We are discussing Rabbi Jonathan Sacks’ 1995 book Not in God’s Name: Confronting Religious Violence. Read earlier posts linked below and catch up on the entire “freedom under threat” series starting here.

Each day this week, we are tackling one of the topics below. All bold and underlining is mine. All of Rabbi Sacks’ words are in italics.

  1. Political religious extremism – what is it and why is it happening now?
  2. What social and psychological processes lead to altruistic evil?
  3. What is the first warning sign of a world order in danger of collapse?
  4. What does “apocalyptic politics” mean and what causes it?
  5. Where do we go from here?

A kind of pathological dualism dominates discourse in Iran and other Islamist countries today.

The primary victims of Islamist violence are Muslims themselves, across the dividing lines of Sunni and Shia, modernist and neo-traditionalist, moderate against radical, and sometimes simply sect against rival sect. Violence is what happens when you try to resolve a religious dispute by means of power. It cannot be done.

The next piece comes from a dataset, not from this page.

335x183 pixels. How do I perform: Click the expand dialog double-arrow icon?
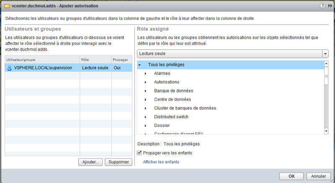click(x=329, y=6)
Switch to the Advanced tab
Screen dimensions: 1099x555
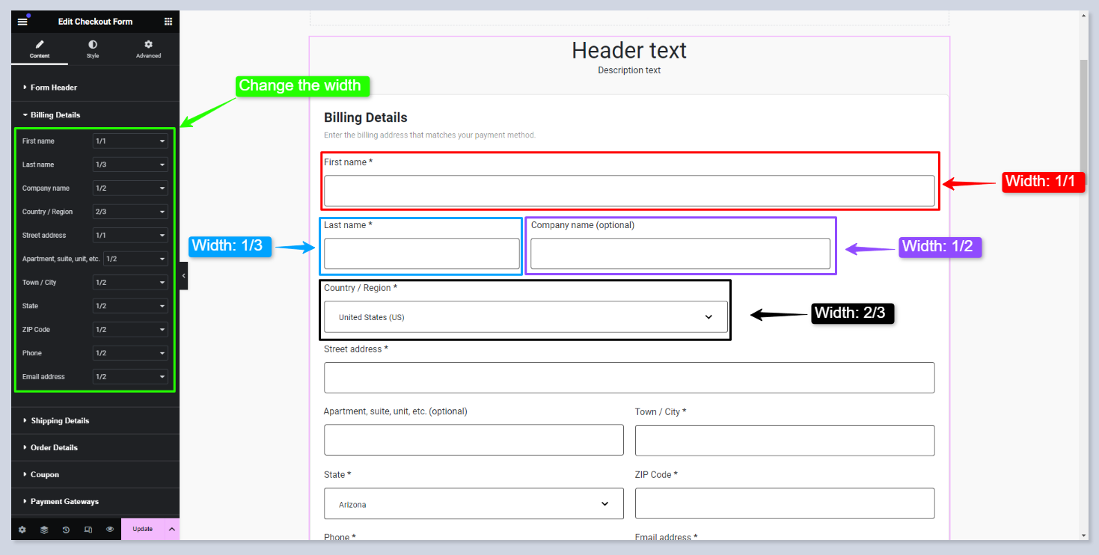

You cannot impose truth by force. That is why religion and power are two separate enterprises that must never be confused.

Western liberal democracy does not strive to be pure good and righteousness. It’s job is to keep the peace between contending factions. That’s what makes it:

“…the best way of instantiating the values of Abrahamic monotheism. It does not invite citizens to worship the polis, nor does it see civic virtue as the only virtue. It recognizes that politics is not a religion nor a substitute for one.

Religion deals with eternity; politics deals with the here-and-now.

More important still is what liberal democratic politics achieves. It makes space for difference. It recognizes that within a complex society there are many divergent views, traditions and moral systems. It makes no claim to know which is true. All it seeks to do is ensure that those who have differing views are able to live peaceably and graciously together, recognizing that none of us has the right to impose our views on others.

Apocalypse is what happens to prophecy when it loses hope, and to politics when it loses patience. Apocalyptic politics is the strange phenomenon of a revolutionary movement whose gaze is firmly fixed on the past. It arises at times of destabilizing change and speaks to those who feel unjustly left behind.

Religion is at its best when it resists the temptation of politics and opts instead for influence. It tells us is that:

Civilizations are judged not by power but by their concern for the powerless; not by wealth but by how they treat the poor; not when they seek to become invulnerable but when they care for the vulnerable.

Religion is not the voice of those who sit on earthly thrones but of those who, not seeking to wield power, are unafraid to criticize it when it corrupts those who hold it and diminishes those it is held against.